The vegan diet has become more popular in the last few years, but could being vegan be dangerous during pregnancy? Well it seems that may well be the case. A recent study posted in Acta Obstetricia et Gynecologica Scandinavica suggests so, and it isn’t the first of it’s kind to raise these concerns.
The Study: Adherence to Plant-Based Diets and Pregnancy Outcomes
The study was conducted by researchers aimed to investigate whether following specific plant based diets had any influence on pregnancy or birth outcomes.
The scientists analysed self reported dietary intake and pregnancy data from the Danish National Birth Register between 1996 and 2002. This included nearly 67000 women.
The participants were divided into four groups based on their reported dietary preferences: vegetarians who consume fish and poultry (which one would debate whether someone who eats chicken is a vegetarian, however that’s another matter) vegetarians who consume dairy and eggs (lacto/ovo vegetarians, or as most people would call them, actual vegetarians), vegans, and omnivores.

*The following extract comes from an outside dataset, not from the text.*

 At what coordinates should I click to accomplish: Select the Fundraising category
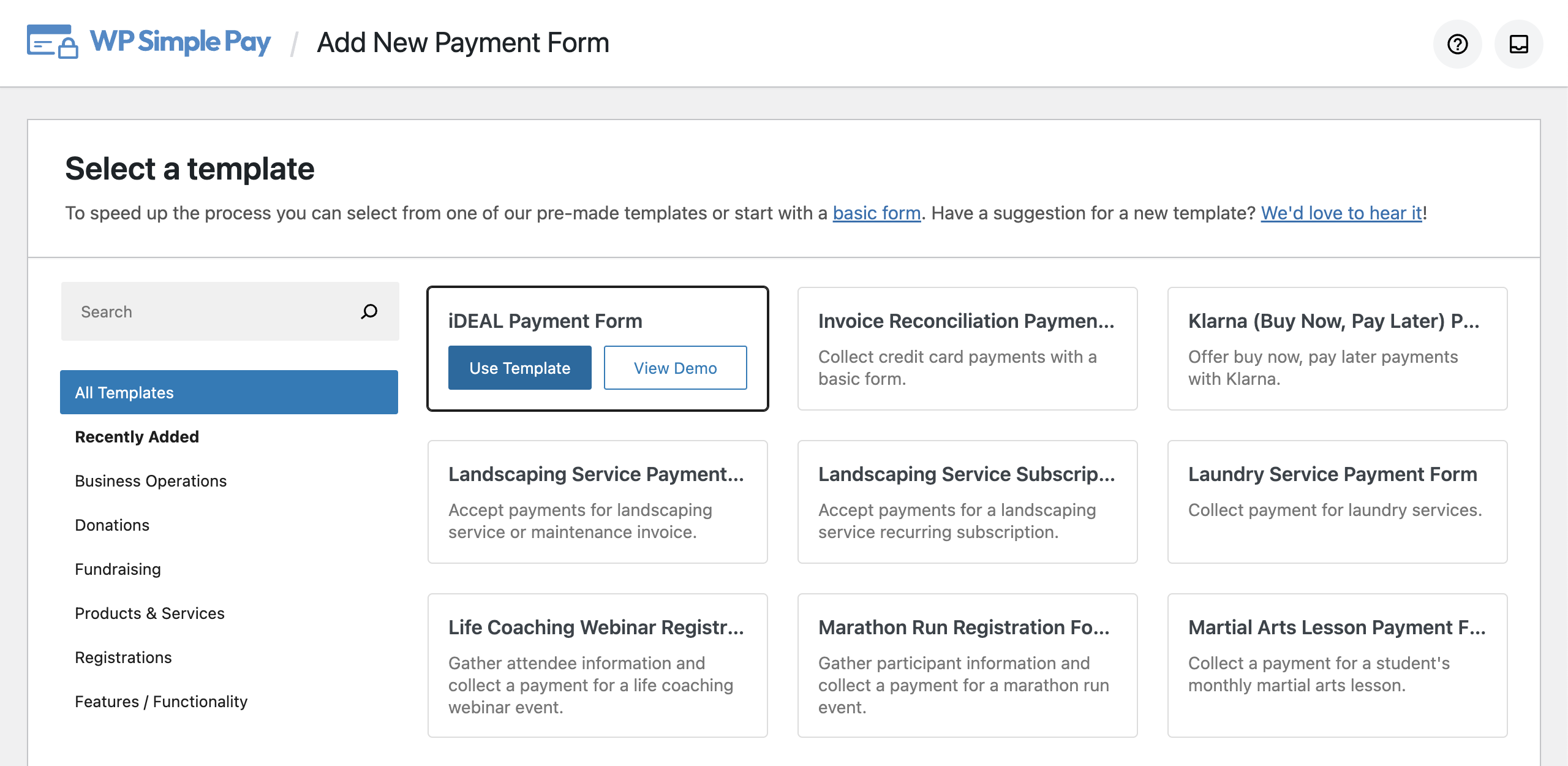coord(117,569)
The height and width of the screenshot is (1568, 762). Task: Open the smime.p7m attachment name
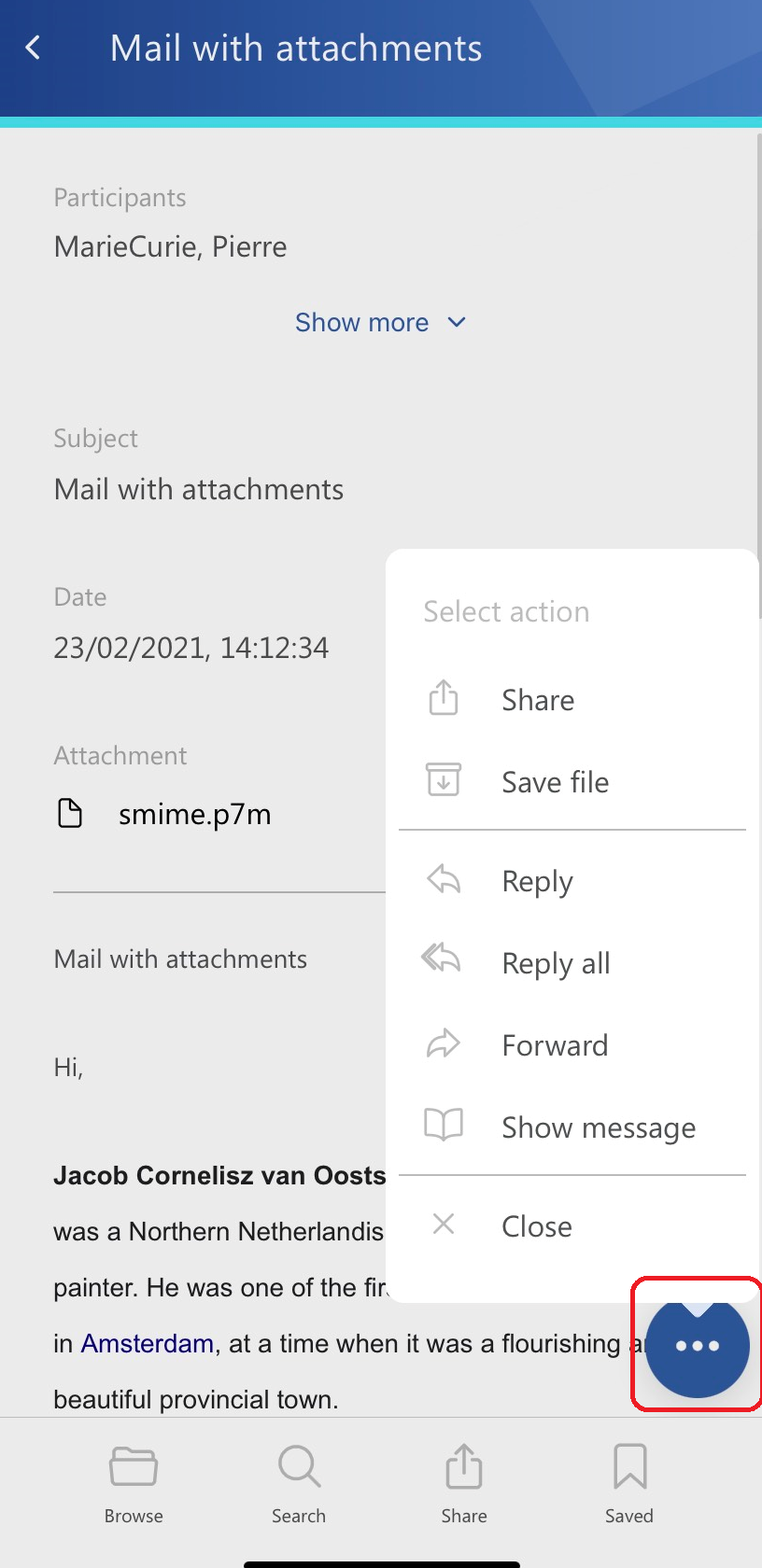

The researchers then examined the rates of pregnancy complications, such as preeclampsia, as well as the birth weights of the newborn babies.
Findings: Higher Risk of Preeclampsia and Lower Birth Weight
Of course the overwhelming majority (65,872) were omnivores. A smaller number of individuals identified as fish/poultry vegetarians (666), lacto/ovo vegetarians (183), and vegans (18).
This of course does present some issues with the findings due to the low sample size.
The research team found that pregnant women who adhered to a vegan diet had a higher risk of developing preeclampsia and an increased chance of giving birth to babies with lower birth weights compared to those following an omnivorous diet.
Whilst this sample is relatively small, it’s not the first study to record lower birth weights from vegan mothers.
Protein Intake and Micronutrient Deficiencies
Further analysis of the participants' dietary intake revealed that protein consumption was lower among lacto/ovo vegetarians (13.3%) and vegans (10.4%) compared to omnivorous participants (15.4%).
And as you would expect the intake of essential micronutrients was significantly lower among those following a vegan diet.
Now it’s also worth mentioning that the dates are a potential issue as education around vegan supplement requirements was not as good in the 90s as it is now. It could still be better, particularly around certain plant based omega sources not being processable by humans, but that is another issue.
And of course with supplementation several of these deficiencies in protein and micronutrients could be resolved.
Especially as the study's authors suggest that the risks of preeclampsia and lower birth weight associated with a vegan diet may be attributed to these lower protein intakes and specific nutrient deficiencies.
Limitations and Cautionary Interpretation
The low number of actual vegans, and the time the data was collected, does as we’ve mentioned raise some concerns over the validity of the study.
Consistency with Recent Studies On Veganism During Pregnancy
However the study's authors highlight that the associations between following a vegan diet during pregnancy and lower birth weight are consistent with more recent studies.
These findings suggest that there may be a genuine relationship between a vegan diet and certain pregnancy complications and birth outcomes.